I was under the impression that Servoy from V3 onwards would support transactions itself independently from whether the SQL backend supported them or not.
If I recollect correct Servoy does the transaction thing as ever.
The only thing added, again if I am correct, is that we can prevent Servoy from autosaving field content after changes.
As I understand it, Servoy always had the ‘transaction’, ‘commit’, ‘rollback’ options but their use was deopendent upon the backend DB supporting transactions.
Therefore, if I was using MySQL for the solution backend then the MySQL tables needed to be INNODB or NDB or similar which would recognise the call for a transaction from Servoy and handle it accordingly.
Somehow I have it in my head that from V3 onwards Servoy would initiate the transaction itself and handle it in memory without having to check with the backend DB and only write the data to the DB upon commit
As I said, I may be mistaken and am just looking for clarification.
Harry Catharell:
As I understand it, Servoy always had the ‘transaction’, ‘commit’, ‘rollback’ options but their use was deopendent upon the backend DB supporting transactions.

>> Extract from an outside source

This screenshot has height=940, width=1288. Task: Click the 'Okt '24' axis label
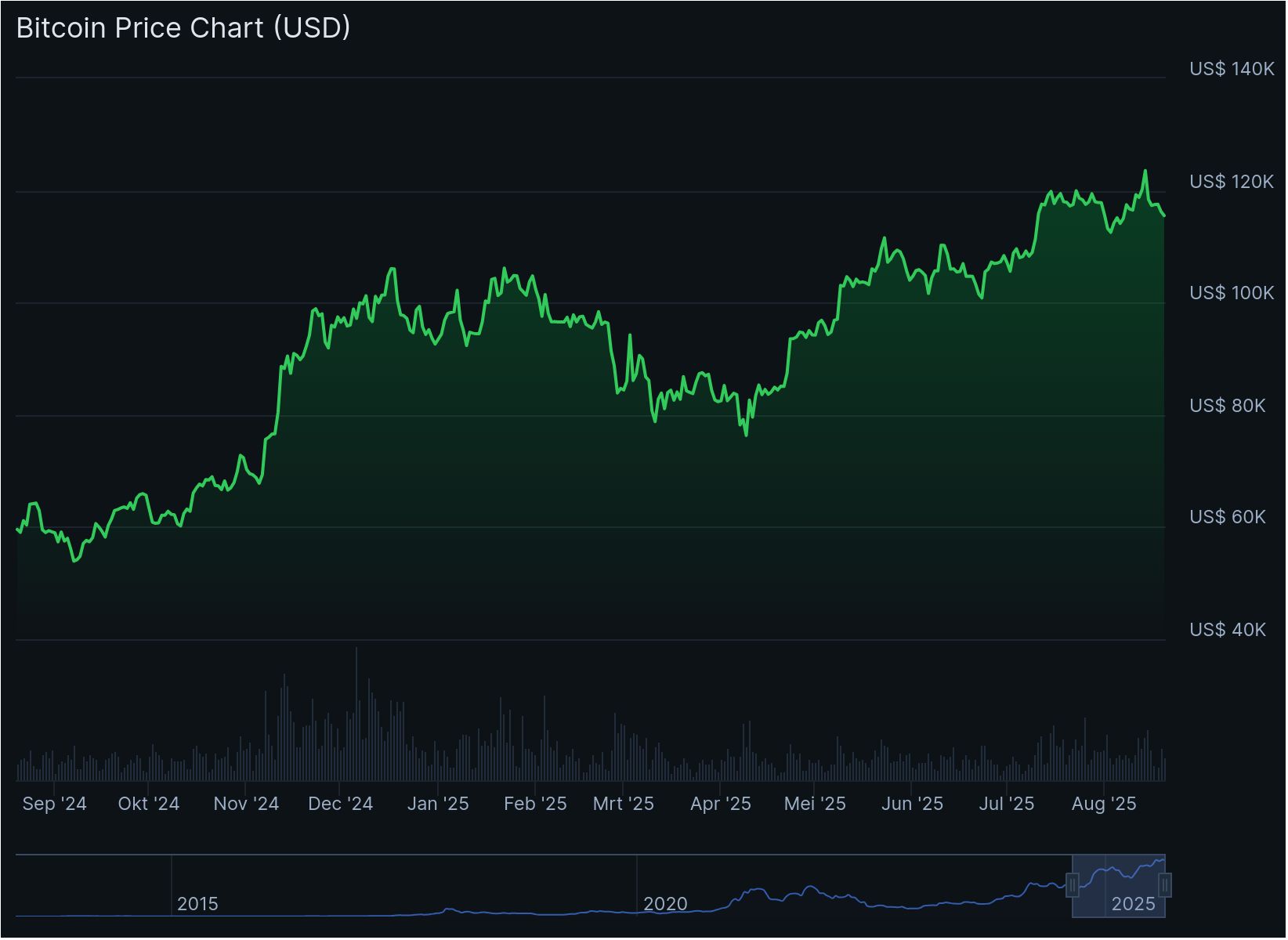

Therefore, if I was using MySQL for the solution backend then the MySQL tables needed to be INNODB or NDB or similar which would recognise the call for a transaction from Servoy and handle it accordingly.

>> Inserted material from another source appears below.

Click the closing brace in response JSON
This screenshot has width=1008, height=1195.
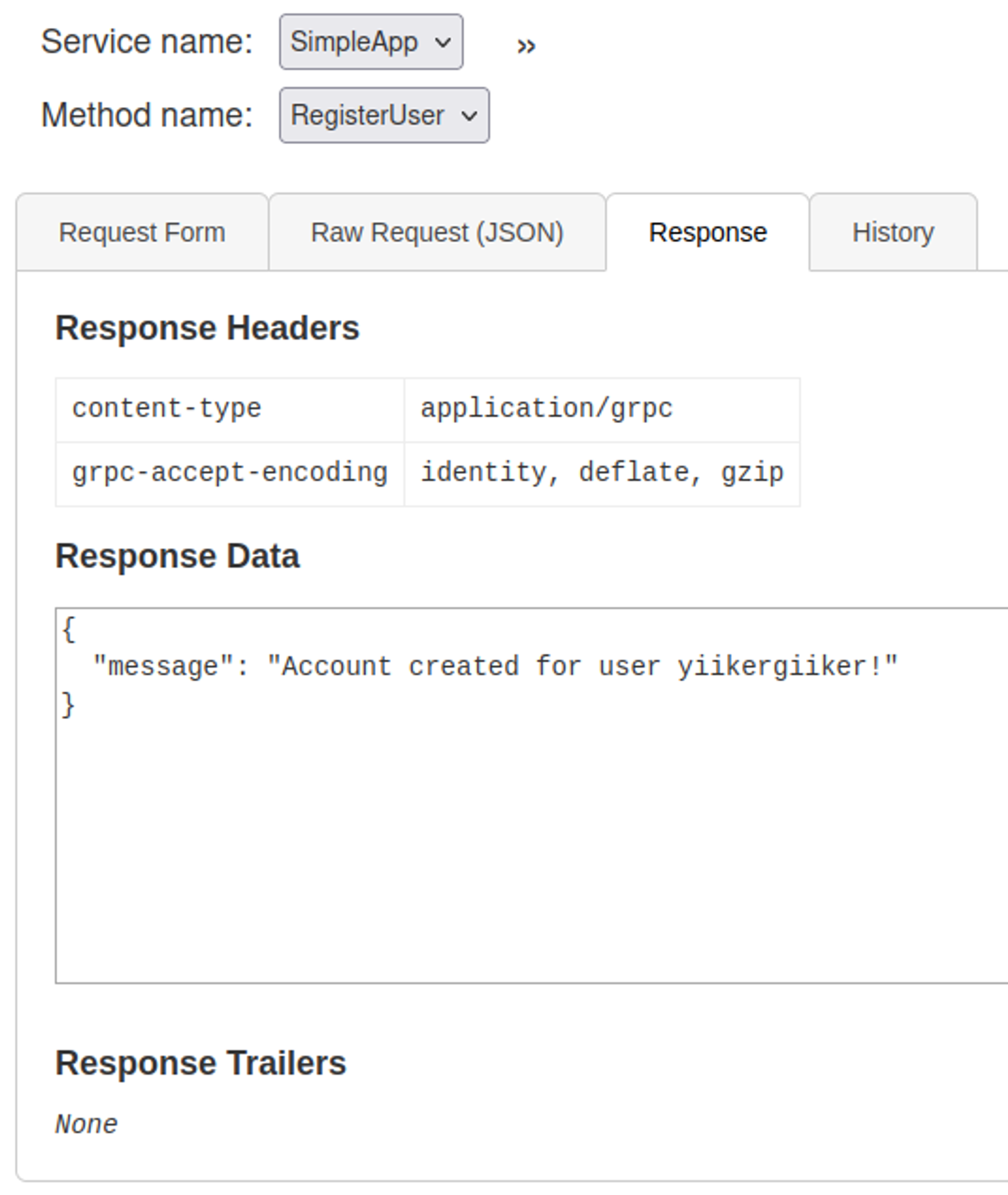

Correct. MyISAM does NOT support transactions so you have to use InnoBD tables.
Harry Catharell:
Somehow I have it in my head that from v3 onwards Servoy would initiate the transaction itself and handle it in memory without having to check with the backend DB and only write the data to the DB upon commit
When Servoy people talk about “in memory” transactions they refer to the new V3 ability to hold ALL the data save to the backend until an explicit controller.saveData() is issued. This is really different from DB level transaction but it is useful if you deploy via the web client.
Take a look at the databaseManager.setAutoSave() function in Servoy v3.
I have also been busy exploring the autosave() function in the context of how I want to implement this.
With regard to using MySQL transactions, what would the considerations be in using InnoDB instead of MyISAM ?
Not expecting a course in MySQL here, but maybe some pointers to some comparison of the two storage engines.
I have trawled through MySQL.com but there does not seem to be anywhere giving such a comparison
Any help much appreciated
Cheers
Harry
MyISAM is a “quick and dirty” storage engine, it is good for not critical data but it lacks binary logging and transaction support (I suspect that even locks are a little unreliable with it), that means that you have no transaction support and no db replication support.
If you want to use MySQL with Servoy you should really adopt InnoDB, it is a little slower than MyISAM but supports transactions, binary logging and replication.
Take a look at the HowTo I wrote a few months ago, keep in mind that at that time MySQL 5 was still in beta so I was recommending v. 4.1 but now 5.0 is in production now and has a lot of new features (triggers, stored procedures, functions, views) so it is definitly the best choice.